START Data for review
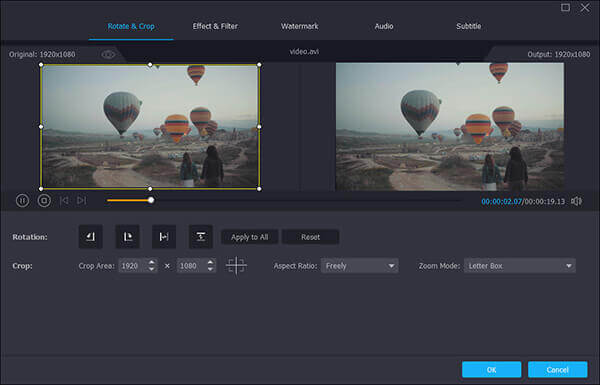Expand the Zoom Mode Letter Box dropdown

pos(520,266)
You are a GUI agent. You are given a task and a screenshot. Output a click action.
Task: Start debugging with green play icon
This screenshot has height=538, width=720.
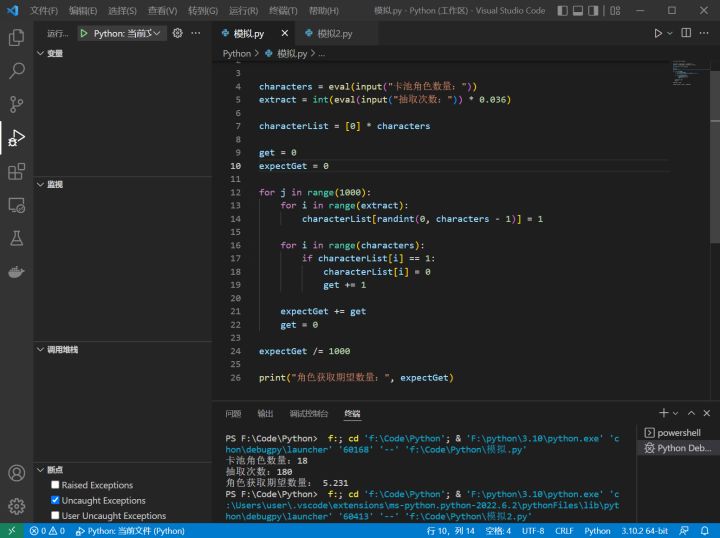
END Data for review
→ **Assigned task**: Transcribe the lines that run from the line bearing "Task: Start debugging with green play icon" through the last line of the data. Keep the wording exact and leave out every picture.

→ **Your solution**:
Task: Start debugging with green play icon
This screenshot has height=538, width=720.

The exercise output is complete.